Unfortunately the consequences are that the AI will start a war but once it's 1st wave of attackers don't take a Players city down it then goes into massive Ram build up. But...it is currently Not as bad as it was. Making rams 1 pt of str weaker and upping spearman 1 str and Axe 2 str has helped the AI sustain their attacks And more importantly cut back on Ram build up.

But once the AI in a war is put on the defense it goes back to making stacks of Rams with 1 or 2 regular fighting units mixed in. It stops making stacks of Real fighting units. The weighting for Ram usage is still too much imhpo and needs reduced in the code further. But there are other factors that play in as well so it's not as straight forward as you might think.

JosEPh
 
I was playing a test game and despite being fairly knowledgeable regarding the AI, was shocked to be attacked so early into the game by a civ that I'd met but didn't even know where they were coming from.

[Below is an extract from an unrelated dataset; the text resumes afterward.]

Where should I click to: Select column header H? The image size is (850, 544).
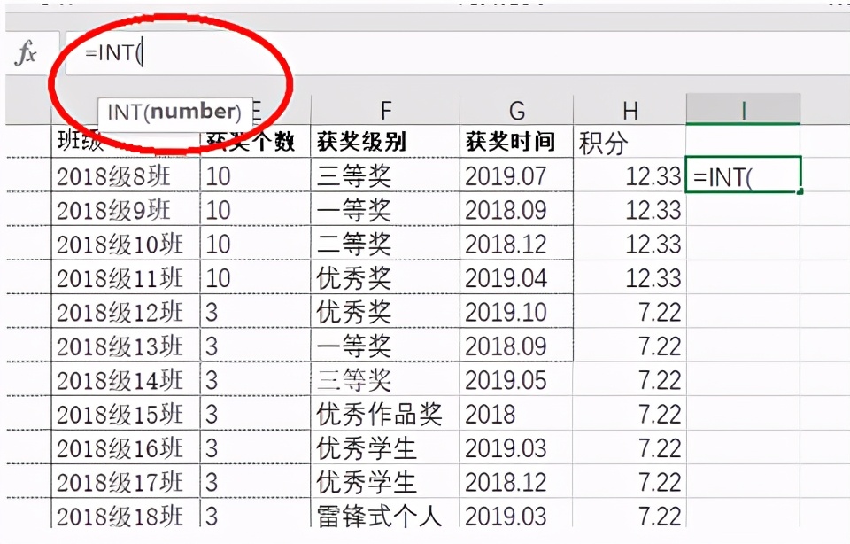[630, 109]
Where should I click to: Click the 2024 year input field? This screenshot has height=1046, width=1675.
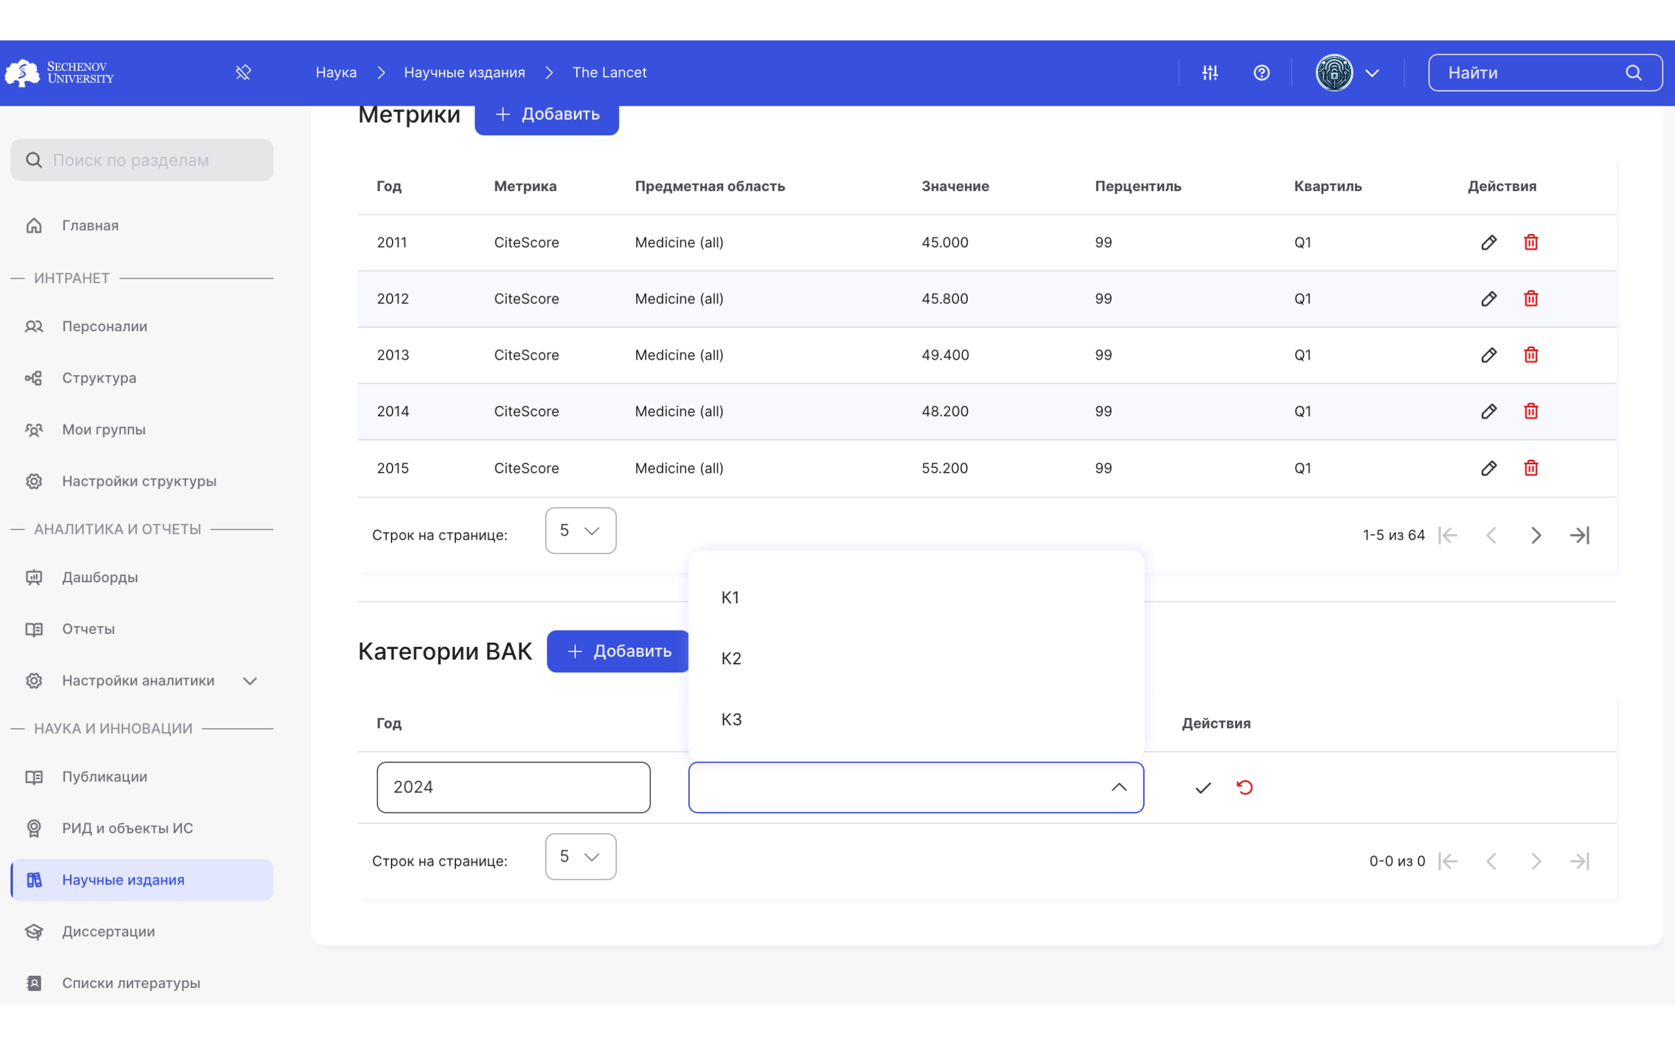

They did a fairly good job coming at me too... it took quite a bit of building up my forces to counter them. They didn't quite bring enough in to take me down but it certainly hindered me quite a bit. So I really think the situations are so complex that it varies a great deal from one game to the next how effective they are.
As said attacks early in the game I have also seen plenty. In the first half or so of the ancient era Persia quickly conquered all of Babylon, for example. And I was like "wow this is great", because for one I appreciate the action and for another it means an AI player is getting stronger and I basically want AI players to be powerful enough that I have to seriously worry how I will compete with them on the long run.
But then towards the end of the ancient era conquests just stopped to happen even though a lot of war is going on and a lot of units are at the AI's disposable. To stress: This happened on a global scale and I am playing the GEM scenario with more than 30 civilizations. So that is hardly a fluke, but clearly appears as a deep-rooted systematic issue, don't you think?

I think I will disable the function of defenses which have to be reduced to be able to attack and see if that leads to any change.
As said all this is said with how the vanilla civ 4 ai works without knowing how extensive the rewrite of the AI is.
I am not experienced with telling the AI what to do with units. I'll have to see weather there is an easy xml-fix, I think there are some sorts of strategy-tags in the xml-unitinfos-file. Maybe I just have to change those. Insert the strategy-entries of catapults or something.
 
Combat AI is due for a number of major overhauls. I'm not going to be throwing the babies out with the bathwater as there are brilliant sequences in the overall picture, but a complete analysis and restructuring, which could take up to a year or more, is certainly in order. There is, simply put, no greater complexity (aside from maybe trying to understand multi-threading issues and OOS issues) in the code than the AI. There is absolutely nothing simple nor straightforward about it.

This version will not address large scale AI issues like these first. Instead, I will be seeking to greatly improve their support unit activities, stealth unit activities, and stealth response activities. Next version will get the full workover of the land based military units and their AIs.